My team mates prepared great activities. Shiemaa brought along her cardiac monitor that allowed the students to see their heart rate in real time simply by holding two light-emitting contacts in their fingertips and go home with a print out of the signal, while Emma prepared a fantastic Monopoly-style game in which students took over the running of a dairy farm for a five-year period, applying various technological methods seeing their effects on feed price and milk yield! By our final preparatory meeting the week before the event, we were confident we had a good stand.

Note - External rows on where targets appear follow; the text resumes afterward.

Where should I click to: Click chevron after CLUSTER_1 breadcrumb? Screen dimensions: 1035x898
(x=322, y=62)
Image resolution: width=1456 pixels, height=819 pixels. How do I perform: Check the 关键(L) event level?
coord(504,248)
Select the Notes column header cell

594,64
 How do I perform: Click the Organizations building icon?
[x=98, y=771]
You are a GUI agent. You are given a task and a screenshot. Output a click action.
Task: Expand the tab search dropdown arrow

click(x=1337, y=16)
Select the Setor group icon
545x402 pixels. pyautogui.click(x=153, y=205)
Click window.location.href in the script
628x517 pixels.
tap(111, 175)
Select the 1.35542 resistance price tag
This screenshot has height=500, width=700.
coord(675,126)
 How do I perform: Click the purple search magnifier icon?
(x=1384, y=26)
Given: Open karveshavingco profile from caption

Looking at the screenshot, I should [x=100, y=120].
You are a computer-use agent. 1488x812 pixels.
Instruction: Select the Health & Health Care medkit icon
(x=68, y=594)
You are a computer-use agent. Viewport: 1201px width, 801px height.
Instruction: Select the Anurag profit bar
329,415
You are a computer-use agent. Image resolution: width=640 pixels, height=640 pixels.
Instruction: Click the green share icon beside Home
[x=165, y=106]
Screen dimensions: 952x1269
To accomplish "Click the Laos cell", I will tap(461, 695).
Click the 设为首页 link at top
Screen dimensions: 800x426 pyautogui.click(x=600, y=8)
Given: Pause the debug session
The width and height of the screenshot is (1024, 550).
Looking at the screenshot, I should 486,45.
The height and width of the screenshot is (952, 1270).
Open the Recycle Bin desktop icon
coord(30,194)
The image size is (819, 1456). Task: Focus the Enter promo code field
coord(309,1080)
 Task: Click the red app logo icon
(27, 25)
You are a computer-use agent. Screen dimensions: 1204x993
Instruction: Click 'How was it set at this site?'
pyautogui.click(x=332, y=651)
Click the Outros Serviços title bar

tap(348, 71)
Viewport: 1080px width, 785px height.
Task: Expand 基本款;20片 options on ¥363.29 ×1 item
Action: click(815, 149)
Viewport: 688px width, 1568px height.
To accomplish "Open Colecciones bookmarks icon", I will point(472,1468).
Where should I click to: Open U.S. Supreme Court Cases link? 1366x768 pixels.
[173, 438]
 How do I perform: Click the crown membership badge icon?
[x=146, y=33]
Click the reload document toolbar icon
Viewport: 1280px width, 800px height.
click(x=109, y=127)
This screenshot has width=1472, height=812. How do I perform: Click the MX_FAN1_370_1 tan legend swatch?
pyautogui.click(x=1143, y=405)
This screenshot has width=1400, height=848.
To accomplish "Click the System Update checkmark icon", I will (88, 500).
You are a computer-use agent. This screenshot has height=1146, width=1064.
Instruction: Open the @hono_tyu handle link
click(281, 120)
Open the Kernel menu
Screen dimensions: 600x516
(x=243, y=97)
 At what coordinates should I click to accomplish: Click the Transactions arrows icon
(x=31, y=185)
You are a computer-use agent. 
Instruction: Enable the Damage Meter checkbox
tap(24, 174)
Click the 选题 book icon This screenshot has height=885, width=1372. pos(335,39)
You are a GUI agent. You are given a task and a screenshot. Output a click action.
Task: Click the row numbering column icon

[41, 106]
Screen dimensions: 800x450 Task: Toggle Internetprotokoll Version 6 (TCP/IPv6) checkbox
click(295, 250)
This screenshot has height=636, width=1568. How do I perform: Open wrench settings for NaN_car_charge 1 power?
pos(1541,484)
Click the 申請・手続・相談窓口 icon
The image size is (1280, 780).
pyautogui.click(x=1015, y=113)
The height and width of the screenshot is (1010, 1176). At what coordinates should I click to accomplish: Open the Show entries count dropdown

The day went smoothly and enjoyably. In two ninety-minute sessions, the students circulated around the large events room at the library, stopping at the different stands and experiencing a range of scientific and technological works-in-progress, from 3D printers, to disease prevention, to optimized growing conditions for plants, to DNA Jenga. My team’s activities went well, and the students were suitably wowed by my mind-reading powers. I learned several interesting things, notably that my activity was a little unfair, as some words had very obvious collocating nouns (the girls who got the word ‘healthy’, for example, scored very highly with ‘food’, diet’, ‘lifestyle’ etc.), whilst others had a tendency to take rather more obscure and difficult words. Furthermore, it was very hard to predict, without looking at the wordlist, which adjectives would be challenging, so even when I became aware of the problem and started pre-selecting adjectives (previously I was using an online random word generator), I still couldn’t guarantee non-zero scores. Still, most teams seemed to enjoy the activity, and there were several real eye-opening moments. The team of boys who got the adjective ‘nice’ thought they were being jokers when they wrote down the word ‘guy’… but it turned out to be the top word.
The event as a whole was a great success, and the organisers passed on the following feedback from students and teachers:
I just want to thank you firstly for a fantastic event today. I saw every single student engage in an activity and interact with the people who were leading the activities. It was really good to see them enjoy themselves and for some stretch themselves a little.
Thank you for yesterday I had a thoroughly enjoyable and informative afternoon as did my colleagues and more importantly my students.
I learnt lots about how science effects our world
I learnt lots and all the events were cool
I could see science displayed in different ways to how it is done in school
It was a great opportunity for me to apply my research interests and really gave me a fresh perspective on my work.